The dam held just long enough that Meta likely played a meaningful role in safeguarding the 2020 election from threats that succeeded in prior elections. (Notably these guardrails were removed following the election, just before the January 6, 2021 insurrection at the US Capitol was organized partly on Facebook and other social media platforms.) What this tells us is that social media companies can make elections safer. They just choose not to. We either need to encourage them to do the right thing, or force them. Or both.
In the EU, Commissioner Thierry Breton has rightfully announced an investigation into Meta for election disinformation. This is laudable, but investigations alone aren’t enough. Fortunately, Commissioner Breton and the EU have other tools at their disposal. In 2023, the first wave of regulations under the landmark DSA took effect; further requirements kicked in earlier this year.
Under the DSA, one of the most ambitious regulatory regimes for tech companies and online platforms, the EU has extraordinary power and reach to act. In fact, some of the DSA’s most significant requirements are meant to ensure that platforms implement risk mitigation measures, and that “systemic risks” to society are minimized. The EU, by law, could demand evidence from platforms about how their algorithms are optimized, and the role they play in the spread of harmful content. While they cannot demand specific mitigation measures, forcing platforms to be honest about the scale of harmful content on their services, and what is causing its spread (e.g., algorithmic recommendations, or engagement-based classifiers that place such content higher in the ranking queue), can pave the way for accountability.
Based on what we know about what platforms can do in the context of elections, the Commission should be watching closely and demand evidence for sufficient platform action, and explanations where there isn't any. In crisis situations where platforms do not take sufficient action, Articles 36 and 48 of the DSA may even permit the EU to deem platforms as out-of-compliance and fine them up to 6% of their global revenue. Even at this late hour, these platforms could decide proactively to launch sufficient election-related protections ahead of the EU election, and set a model for subsequent elections around the world. And, as the 2020 US elections showed, even a brief period post-election, given the late date, could have an impact.

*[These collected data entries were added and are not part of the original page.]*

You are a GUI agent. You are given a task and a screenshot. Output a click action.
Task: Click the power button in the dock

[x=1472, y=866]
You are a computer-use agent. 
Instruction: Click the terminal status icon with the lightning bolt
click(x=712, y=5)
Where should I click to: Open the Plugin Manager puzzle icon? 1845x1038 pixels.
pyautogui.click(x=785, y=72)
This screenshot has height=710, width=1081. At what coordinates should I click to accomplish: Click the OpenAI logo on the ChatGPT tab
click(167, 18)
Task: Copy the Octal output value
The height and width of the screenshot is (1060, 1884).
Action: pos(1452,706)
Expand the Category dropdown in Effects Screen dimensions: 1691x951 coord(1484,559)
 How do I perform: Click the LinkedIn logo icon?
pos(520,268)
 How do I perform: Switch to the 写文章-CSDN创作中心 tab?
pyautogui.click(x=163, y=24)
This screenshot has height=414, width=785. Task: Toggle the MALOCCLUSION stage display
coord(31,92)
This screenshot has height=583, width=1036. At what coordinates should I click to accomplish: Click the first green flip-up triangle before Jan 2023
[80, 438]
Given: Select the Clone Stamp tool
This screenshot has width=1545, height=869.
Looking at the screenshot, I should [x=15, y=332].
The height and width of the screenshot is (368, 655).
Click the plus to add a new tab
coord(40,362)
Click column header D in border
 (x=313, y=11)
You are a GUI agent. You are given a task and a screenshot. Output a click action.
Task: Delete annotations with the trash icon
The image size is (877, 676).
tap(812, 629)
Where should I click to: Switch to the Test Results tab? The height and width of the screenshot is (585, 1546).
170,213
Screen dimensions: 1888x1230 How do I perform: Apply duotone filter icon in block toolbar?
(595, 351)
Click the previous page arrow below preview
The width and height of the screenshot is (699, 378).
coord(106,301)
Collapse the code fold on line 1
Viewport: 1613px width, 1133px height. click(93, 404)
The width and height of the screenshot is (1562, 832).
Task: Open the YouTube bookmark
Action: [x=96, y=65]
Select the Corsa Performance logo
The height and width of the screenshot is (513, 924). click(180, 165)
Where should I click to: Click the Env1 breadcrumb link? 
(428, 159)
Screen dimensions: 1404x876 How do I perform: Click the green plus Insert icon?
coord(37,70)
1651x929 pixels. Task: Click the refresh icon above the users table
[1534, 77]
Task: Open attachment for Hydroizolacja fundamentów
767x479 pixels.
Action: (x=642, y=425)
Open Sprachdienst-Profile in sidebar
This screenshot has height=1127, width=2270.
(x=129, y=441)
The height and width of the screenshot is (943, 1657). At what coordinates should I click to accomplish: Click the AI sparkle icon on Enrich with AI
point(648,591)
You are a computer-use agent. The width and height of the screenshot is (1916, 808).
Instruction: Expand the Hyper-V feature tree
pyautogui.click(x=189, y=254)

Few countries have the regulatory power of the DSA, though. In the US and UK, for instance, “safe by default” could and should be the rule in upcoming elections. The US has few protections in place, and no legislation looks like it is set to pass let alone have impact before November. While the UK passed the Online Safety Act last year, it is unclear what effect it will have on election harms. As in the EU, time is running out.
Elections raise the stakes substantially for platforms. It’s the most critical time to ensure they aren’t amplifying false content or other communications meant to stoke violence or election delegitimization algorithmically. And they are the most powerful moments to show that we have solutions that work. We can have a social internet designed to help individuals, societies, and democracies thrive. The EU can help make this happen – and show the world that we can choose safer elections, and a better internet.